Режиссер ждал ответа Андропова, а челядь генсека ждала его смерти. Дождалась, и буквально через несколько недель был издан указ об освобождении Любимова с поста художественного руководителя — «в связи с неисполнением своих служебных обязанностей без уважительных причин». Ни в этой смехотворной формулировке, ни в том, что Любимова заочно исключили из партии, не было ничего загадочного. Обычная рутина. Загадка была в другом. Начальник Московского управления культуры В.Шадрин, выполняя решение руководства, представил труппе Театра на Таганке нового главного режиссера.
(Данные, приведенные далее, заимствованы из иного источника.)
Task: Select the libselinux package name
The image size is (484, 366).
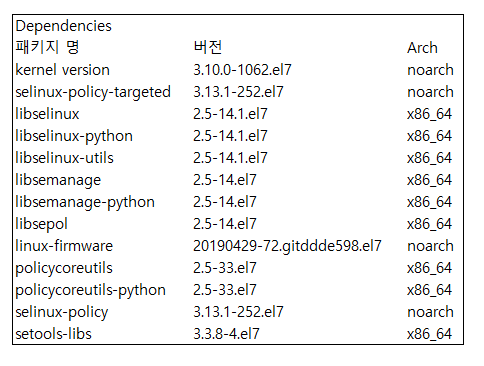Action: point(47,114)
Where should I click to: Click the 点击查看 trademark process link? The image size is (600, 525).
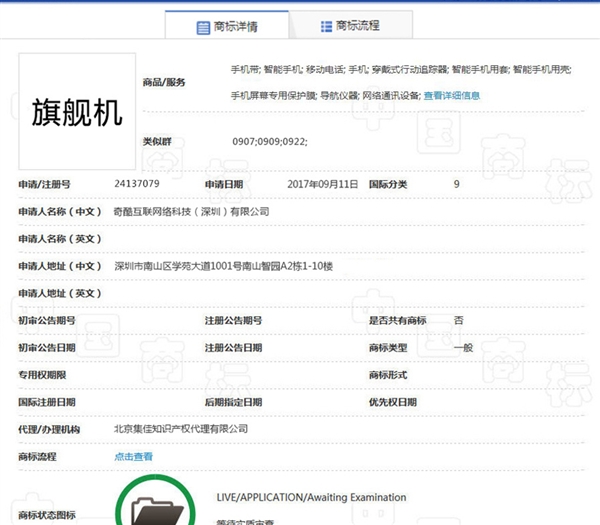point(134,456)
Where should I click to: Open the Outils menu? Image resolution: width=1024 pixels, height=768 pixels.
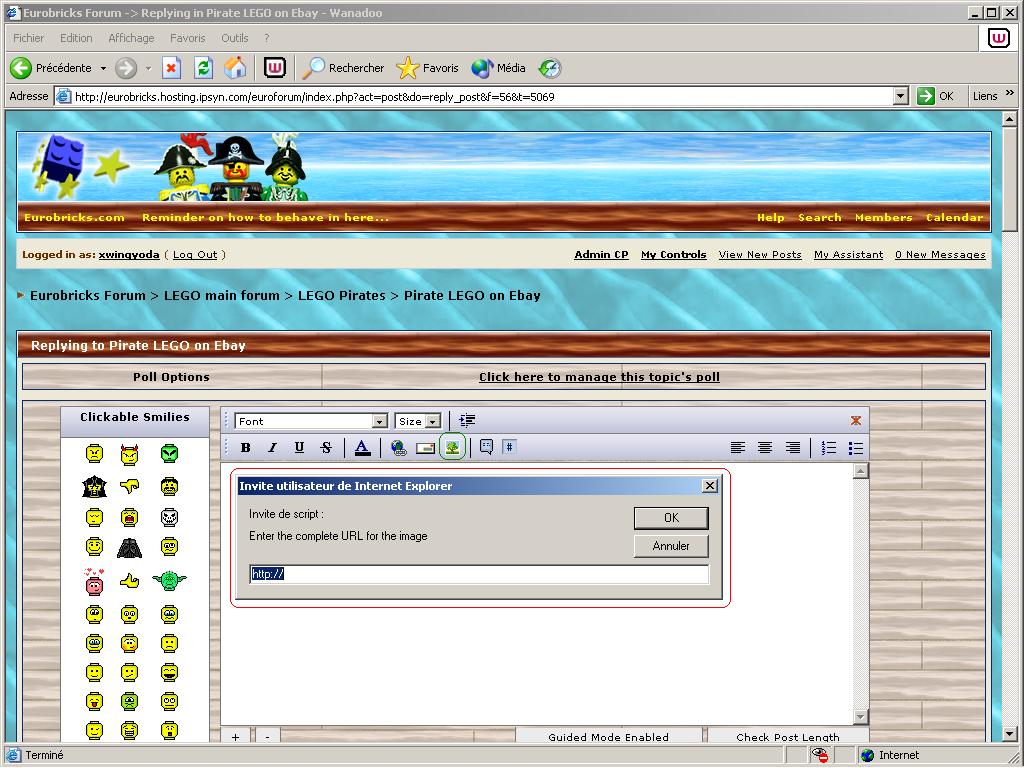[235, 38]
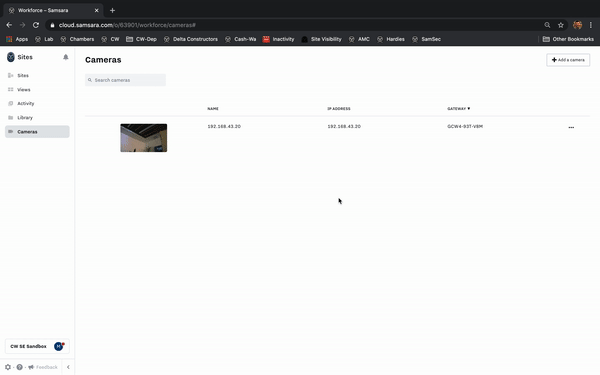Image resolution: width=600 pixels, height=375 pixels.
Task: Open the notifications bell icon
Action: 65,57
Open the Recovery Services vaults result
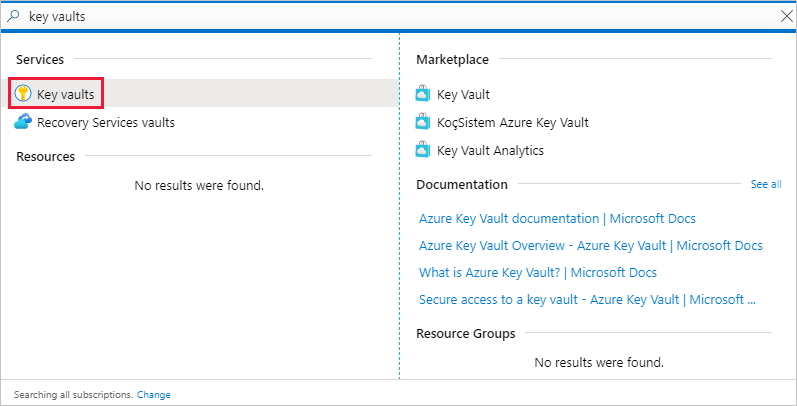797x406 pixels. 106,122
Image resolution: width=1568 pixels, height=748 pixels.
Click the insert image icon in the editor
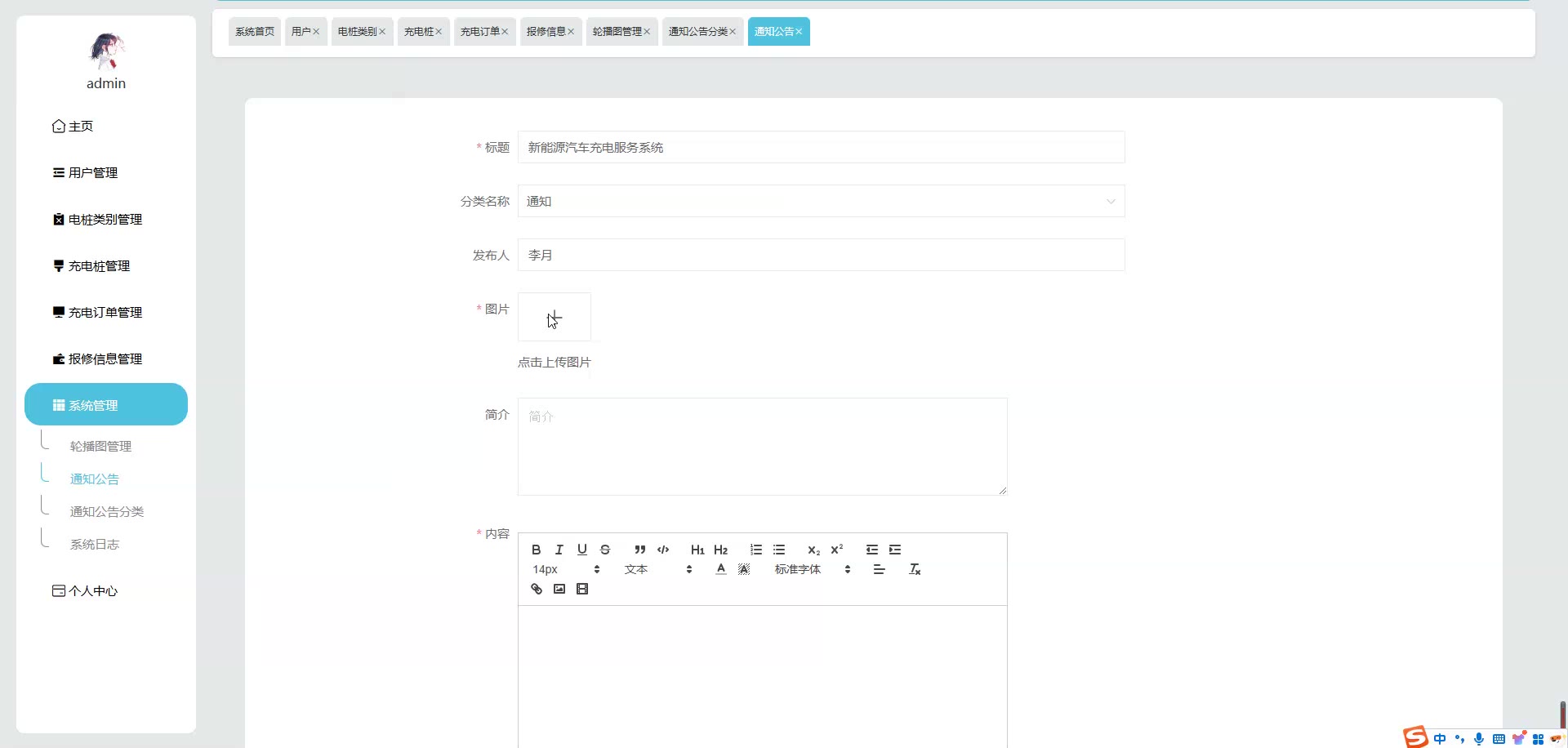click(x=559, y=589)
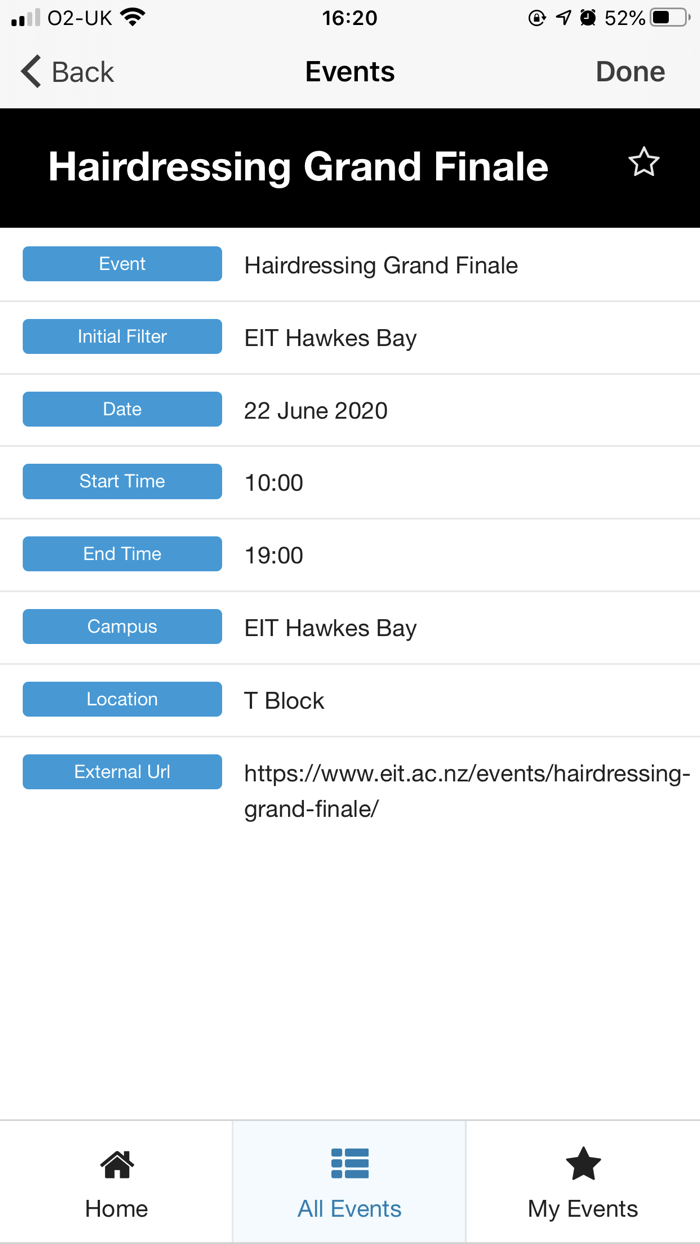Tap the battery icon in status bar
Screen dimensions: 700x1244
670,18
Это был Анатолий Эфрос.
Человек со стороны
Анатолий Эфрос прибыл в Театр на Таганке
Одной из важнейших причин, побудивших его прийти на Таганку, была та, что к началу 80-х годов его собственная театральная «семья», которую он создавал пятнадцать лет в Театре на Малой Бронной, оказалась на грани развала. Приход на Таганку, таким образом, был порожден кризисом самой идеи «театра-дома». Эта первородная наша идея обернулась крепостной зависимостью участников общего дела не только от государства-собственника, но и от своей театральной «семьи». Система государственных театров, сложившаяся в основных чертах в тридцатые годы и взявшая за основу МХАТ (в том виде, в каком он существовал при Сталине), в сущности, извратила основу того, что изобрели основатели МХТ. Театр и люди театра обменяли свою неустойчивую, кочевую свободу на полу- нищенскую стабильность. Ни у кого не было естественного и важнейшего в искусстве права ухода и «развода». В новых условиях угроза потерять свой «театр-дом» стала и для актера, и для режиссера равной угрозе уничтожения. Печальная судьба так называемых свободных режиссеров и актеров (нескольких на всю страну) была у всех на виду.
Феномен Анатолия Эфроса, крушение его театральной «семьи», которое совершилось в начале ВО-х, приобретает общий интерес.
Как помнит читатель, Эфрос начал создавать свой «дом» под чужой крышей, изгнанный в 1967 году из Театра Ленинского комсомола. Запрет «Трех сестер», первого его спектакля в Театре на Малой Бронной, не сломил его волю, а надломил ее. С тех пор его искусство в прямые отношения с современностью почти не вступало. Иногда он ставил Алексея Арбузова, и очень хорошо ставил, но в ар- бузовских сказках его интересовали те же вечные темы, которые волновали его в Шекспире или Достоевском. «Советское», если уж он прикасался к нему, становилось странным, неожиданным, будто пронизанным каким-то иным светом. Так он ставит «Платона Кречета» Александра Корнейчука (1968) или «Человека со стороны» Игната Дворецкого (1971). Последний случай особенно интересен, потому что Эфрос нежданно-негаданно начал целое направление современной сцены, связанной с так называемой производственной драмой. Но у Эфроса это не была «производственная драма». То был спектакль о человеке, который попадает в наше зазеркалье, в идиотски вывернутые условия жизни. То, что дело происходит на металлургическом заводе, или то, что герой пьесы Чешков — инженер, для Эфроса не имело никакого значения. Это могло произойти в театре или в больнице, герой мог быть режиссером или врачом. Важна была только ситуация: «человек со стороны», то есть нормальный человек, и компания хорошо организованных «здешних», имеющих свою мифическую идеологию и свои способы уничтожения любого, кто не из их стаи.
Механику такого рода Эфрос изучал не по Дворецкому, а по Шекспиру. В «Ромео и Джульетте» (1970) он пытался пройти по всем кругам застарелой ненависти двух родов. Он начинал спектакль великолепно поставленной сценой драки слуг, которая была микромиром зрелища. Под итальянским жарким солнцем лениво совершалась ритуальная перебранка. Слуги распаляли себя, накручивали, чтобы затем свиться в яростном клубке, как псы. Драка возникала как результат давящей всех пустоты. Вражда и была идеологией пустоты. Она заполняла жизнь, давая людям цель.